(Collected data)
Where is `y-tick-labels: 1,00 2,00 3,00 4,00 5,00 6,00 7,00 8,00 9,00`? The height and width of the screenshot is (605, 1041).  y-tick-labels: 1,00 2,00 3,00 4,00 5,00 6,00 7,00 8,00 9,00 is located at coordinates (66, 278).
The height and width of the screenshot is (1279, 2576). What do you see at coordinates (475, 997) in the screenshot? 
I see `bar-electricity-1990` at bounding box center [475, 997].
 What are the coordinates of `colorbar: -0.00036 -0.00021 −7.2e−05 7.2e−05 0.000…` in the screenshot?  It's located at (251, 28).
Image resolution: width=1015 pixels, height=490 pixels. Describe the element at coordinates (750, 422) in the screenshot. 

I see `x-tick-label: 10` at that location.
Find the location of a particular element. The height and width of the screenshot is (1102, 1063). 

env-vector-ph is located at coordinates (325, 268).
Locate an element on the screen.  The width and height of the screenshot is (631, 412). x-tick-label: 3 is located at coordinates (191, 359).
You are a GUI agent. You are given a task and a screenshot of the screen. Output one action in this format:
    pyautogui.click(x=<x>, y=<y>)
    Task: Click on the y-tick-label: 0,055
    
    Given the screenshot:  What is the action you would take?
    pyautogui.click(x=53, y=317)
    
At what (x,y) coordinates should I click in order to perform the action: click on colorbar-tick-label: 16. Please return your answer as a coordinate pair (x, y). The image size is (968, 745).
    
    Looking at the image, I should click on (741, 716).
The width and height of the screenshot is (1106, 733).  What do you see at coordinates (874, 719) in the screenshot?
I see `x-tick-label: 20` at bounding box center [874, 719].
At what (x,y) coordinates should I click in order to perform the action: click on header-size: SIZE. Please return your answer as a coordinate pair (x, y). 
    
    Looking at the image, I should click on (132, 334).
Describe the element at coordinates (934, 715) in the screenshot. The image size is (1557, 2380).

BRIEF = Turn the material above into a numbered list and omit any blank lines.

ANSWER TO THIS EXERCISE =
1. Where is `y-tick-labels: 1,00 2,00 3,00 4,00 5,00 6,00 7,00 8,00 9,00`? The height and width of the screenshot is (605, 1041).  y-tick-labels: 1,00 2,00 3,00 4,00 5,00 6,00 7,00 8,00 9,00 is located at coordinates (66, 278).
2. The height and width of the screenshot is (1279, 2576). What do you see at coordinates (475, 997) in the screenshot? 
3. I see `bar-electricity-1990` at bounding box center [475, 997].
4.  What are the coordinates of `colorbar: -0.00036 -0.00021 −7.2e−05 7.2e−05 0.000…` in the screenshot?  It's located at (251, 28).
5. Image resolution: width=1015 pixels, height=490 pixels. Describe the element at coordinates (750, 422) in the screenshot. 
6. I see `x-tick-label: 10` at that location.
7. Find the location of a particular element. The height and width of the screenshot is (1102, 1063). 
8. env-vector-ph is located at coordinates (325, 268).
9. Locate an element on the screen.  The width and height of the screenshot is (631, 412). x-tick-label: 3 is located at coordinates (191, 359).
10. You are a GUI agent. You are given a task and a screenshot of the screen. Output one action in this format:
11.     pyautogui.click(x=<x>, y=<y>)
12.     Task: Click on the y-tick-label: 0,055
13.     Given the screenshot:  What is the action you would take?
14.     pyautogui.click(x=53, y=317)
15. At what (x,y) coordinates should I click in order to perform the action: click on colorbar-tick-label: 16. Please return your answer as a coordinate pair (x, y). The image size is (968, 745).
16.     Looking at the image, I should click on (741, 716).
17. The width and height of the screenshot is (1106, 733).  What do you see at coordinates (874, 719) in the screenshot?
18. I see `x-tick-label: 20` at bounding box center [874, 719].
19. At what (x,y) coordinates should I click in order to perform the action: click on header-size: SIZE. Please return your answer as a coordinate pair (x, y). 
20.     Looking at the image, I should click on (132, 334).
21. Describe the element at coordinates (934, 715) in the screenshot. The image size is (1557, 2380).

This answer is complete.